There is no amide functionality present, we have two oximes. Can you draw what you mean?

[camptzak]

I am guessing that the oxime reacts with the sodium borohydride to form a primary amine. I cant seem to make the arrow pushing work though.

I have the sodium borohydride attacking the ketone, then the negative charge ends up on the nitrogen. It stands to reason (at least in my head it does ) that the negative charge would move over to the oxygen to form sodium hydroxide.

Does the boron accept the electron pair from nitrogen, charging the boron?
Then perhaps the nitrogens lumo could be attacked by a hydride again..


heres a really bad drawing to accompany my idea

[Dan]

I am guessing that the oxime reacts with the sodium borohydride to form a primary amine. I cant seem to make the arrow pushing work though.

So you are suggesting: oxime  hydroxylamine  amine by the action of sodium borohydride?

No, as far as I know boron hydrides do not generally reduce hydroxylamines to amines, and do not in this case either.

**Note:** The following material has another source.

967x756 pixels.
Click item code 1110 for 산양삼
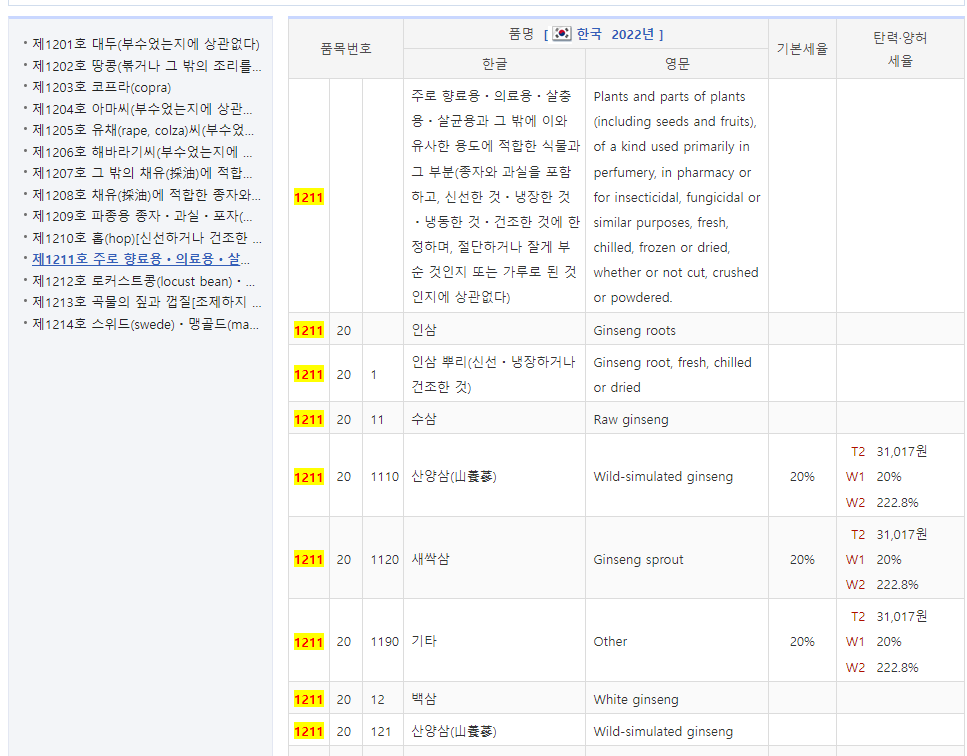(384, 477)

I have the sodium borohydride attacking the ketone, then the negative charge ends up on the nitrogen.

Not ketone, oxime. You need to use correct terminology, nomenclature exists to help chemists communicate.

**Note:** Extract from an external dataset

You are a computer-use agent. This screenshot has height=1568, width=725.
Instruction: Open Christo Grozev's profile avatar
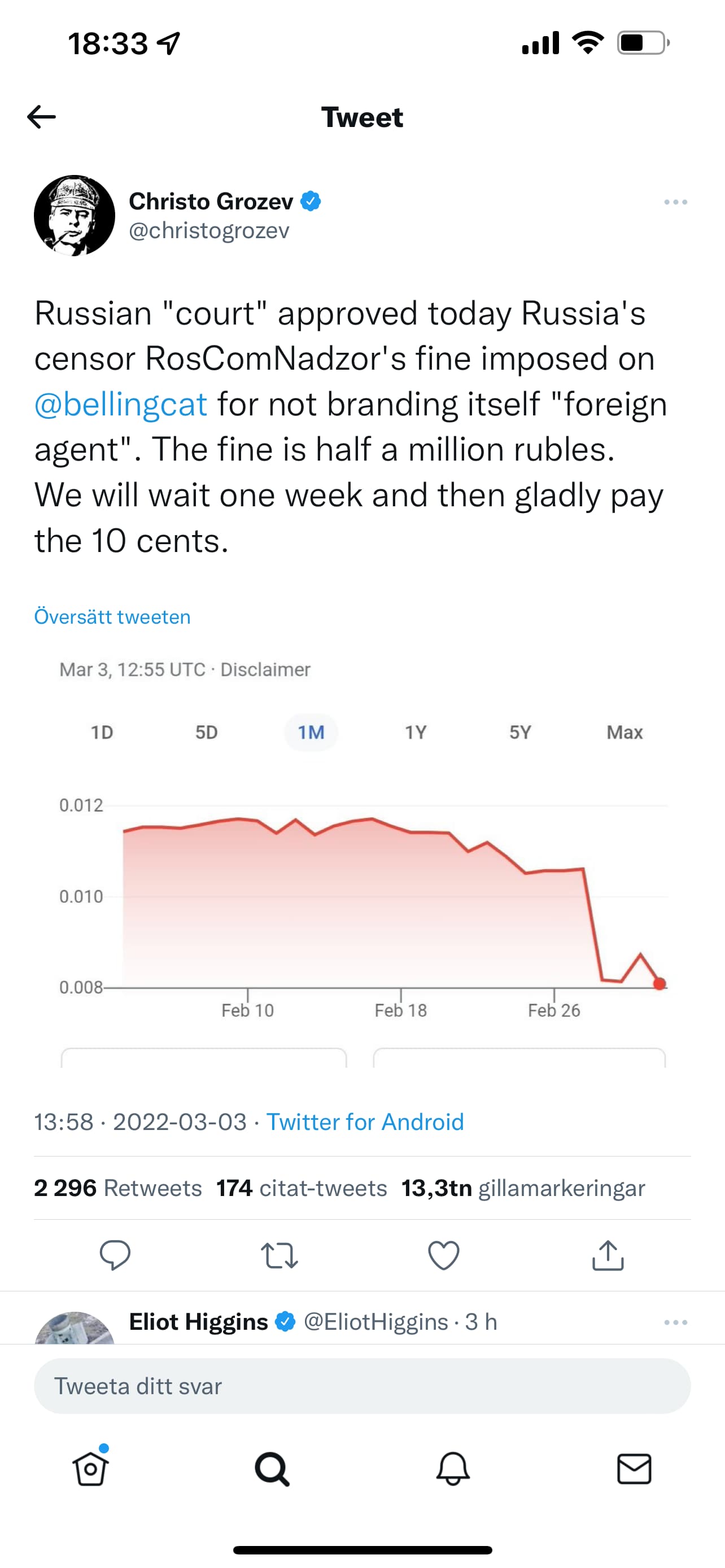coord(75,216)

Right idea to start with. Now you have generated a nucleophile, what might that do? (also don't ignore the ZrCl₄).

[yesway]

Hello,

after nucleophile formation due to hydride attack, I would suggest formation of a N-hydroxyl piperidine moiety by loss of hydroxylamine (which is followed by another hydride attack on activated cyclic "oxime" that formed after expelling the hydroxylamine). I only can guess what ZrCl4 does: 1. Lewis acid? 2. Chelating Oximes via their hydroxyl group? 3. Both?  When there is activation by ZrCl4 I suppose overreduction to primary amines could be possible as a side product. Can that be? I also wonder if there is any stereochemistry involved in the first/second hydride attack?

For the second step, I'm guessing Zn/AcOH reduces the hydroxylamine to an amine (although I have never seen this reduction but I believe so simply because I dont see any other unprot. fct. group).

Best

[Dan]

after nucleophile formation due to hydride attack, I would suggest formation of a N-hydroxyl piperidine moiety by loss of hydroxylamine (which is followed by another hydride attack on activated cyclic "oxime" that formed after expelling the hydroxylamine).

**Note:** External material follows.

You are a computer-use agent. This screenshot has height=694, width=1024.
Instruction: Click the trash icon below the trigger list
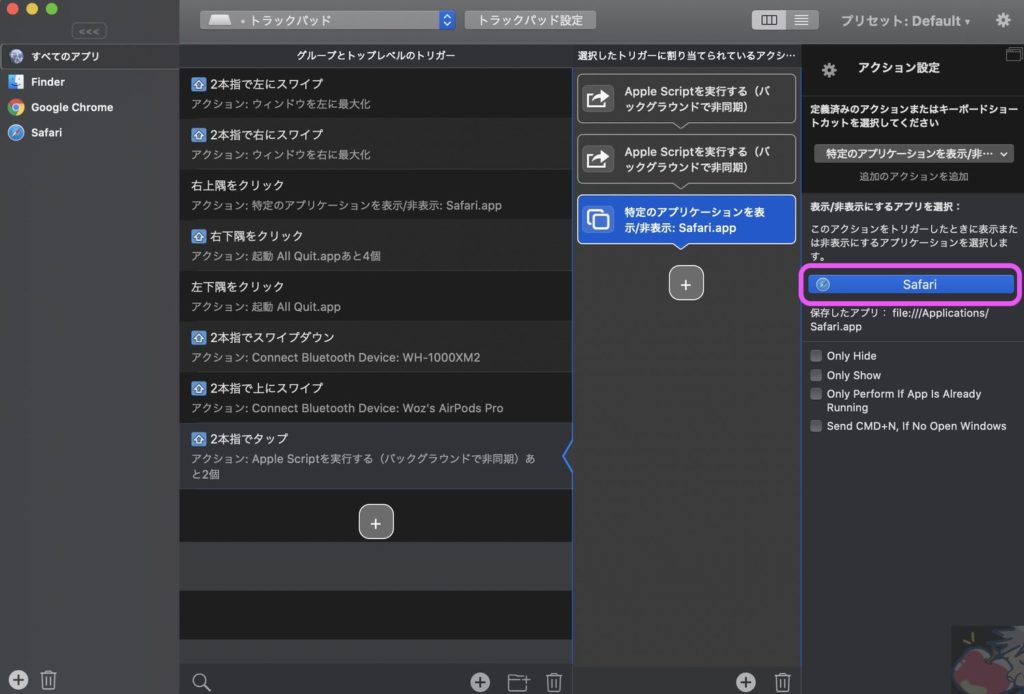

Well done, that is correct.

I only can guess what ZrCl4 does: 1. Lewis acid? 2. Chelating Oximes via their hydroxyl group? 3. Both? 

Yes. Following reduction of one of the oximes to a hydroxylamine, the presence of Lewis acidic Zr(IV) species facilitates condensation of the hydroxylamine with the remaining oxime, forming a nitrone, which is reduced by hydride to the corresponding N-hydroxypiperidine.

For the second step, I'm guessing Zn/AcOH reduces the hydroxylamine to an amine (although I have never seen this reduction but I believe so simply because I dont see any other unprot. fct. group).

Yes, Zn/AcOH reduces the N-O bond.

I also wonder if there is any stereochemistry involved in the first/second hydride attack?

Me too. The yield for this sequence (borohydride/ZrCl₄, then Zn/AcOH, followed by [not shown here] TFAA protection) is 32% for the desired stereoisomer. It is claimed that this is the major product, but product ratios are not given in the paper.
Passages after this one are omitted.